◆ **Data for review**:
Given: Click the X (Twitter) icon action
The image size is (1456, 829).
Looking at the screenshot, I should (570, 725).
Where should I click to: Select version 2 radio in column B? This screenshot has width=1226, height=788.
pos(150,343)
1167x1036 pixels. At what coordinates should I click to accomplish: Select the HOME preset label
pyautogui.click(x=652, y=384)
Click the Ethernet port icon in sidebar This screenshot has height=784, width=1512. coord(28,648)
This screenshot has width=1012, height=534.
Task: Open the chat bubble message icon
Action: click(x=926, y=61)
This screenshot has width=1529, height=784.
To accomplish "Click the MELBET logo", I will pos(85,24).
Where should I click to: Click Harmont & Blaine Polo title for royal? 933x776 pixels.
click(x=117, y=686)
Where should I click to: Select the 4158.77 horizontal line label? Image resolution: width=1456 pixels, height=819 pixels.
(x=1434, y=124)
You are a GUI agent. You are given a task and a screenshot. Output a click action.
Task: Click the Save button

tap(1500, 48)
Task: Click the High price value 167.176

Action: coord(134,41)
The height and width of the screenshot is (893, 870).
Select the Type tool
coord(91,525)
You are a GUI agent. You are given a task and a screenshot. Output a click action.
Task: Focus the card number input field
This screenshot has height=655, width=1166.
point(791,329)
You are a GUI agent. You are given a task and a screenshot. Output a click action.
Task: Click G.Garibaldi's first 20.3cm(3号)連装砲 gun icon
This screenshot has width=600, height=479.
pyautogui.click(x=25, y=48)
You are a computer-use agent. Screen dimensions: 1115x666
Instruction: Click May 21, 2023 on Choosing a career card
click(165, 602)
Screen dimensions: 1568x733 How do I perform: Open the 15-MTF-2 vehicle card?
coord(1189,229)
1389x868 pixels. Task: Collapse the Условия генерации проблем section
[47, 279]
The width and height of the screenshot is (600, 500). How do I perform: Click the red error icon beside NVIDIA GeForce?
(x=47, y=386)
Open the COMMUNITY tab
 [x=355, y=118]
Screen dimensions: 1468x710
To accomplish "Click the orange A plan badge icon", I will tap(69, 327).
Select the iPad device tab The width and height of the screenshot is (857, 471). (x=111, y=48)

◆ **Problem to work on**:
Would you output the lines from the one that contains "Task: Click the Save button" to the end of the data, both ends included, exactly as they appear?

◆ **Result for this exercise**:
Task: Click the Save button

tap(1500, 48)
Task: Click the High price value 167.176

Action: coord(134,41)
The height and width of the screenshot is (893, 870).
Select the Type tool
coord(91,525)
You are a GUI agent. You are given a task and a screenshot. Output a click action.
Task: Focus the card number input field
This screenshot has height=655, width=1166.
point(791,329)
You are a GUI agent. You are given a task and a screenshot. Output a click action.
Task: Click G.Garibaldi's first 20.3cm(3号)連装砲 gun icon
This screenshot has width=600, height=479.
pyautogui.click(x=25, y=48)
You are a computer-use agent. Screen dimensions: 1115x666
Instruction: Click May 21, 2023 on Choosing a career card
click(165, 602)
Screen dimensions: 1568x733 How do I perform: Open the 15-MTF-2 vehicle card?
coord(1189,229)
1389x868 pixels. Task: Collapse the Условия генерации проблем section
[47, 279]
The width and height of the screenshot is (600, 500). How do I perform: Click the red error icon beside NVIDIA GeForce?
(x=47, y=386)
Open the COMMUNITY tab
 [x=355, y=118]
Screen dimensions: 1468x710
To accomplish "Click the orange A plan badge icon", I will tap(69, 327).
Select the iPad device tab The width and height of the screenshot is (857, 471). (x=111, y=48)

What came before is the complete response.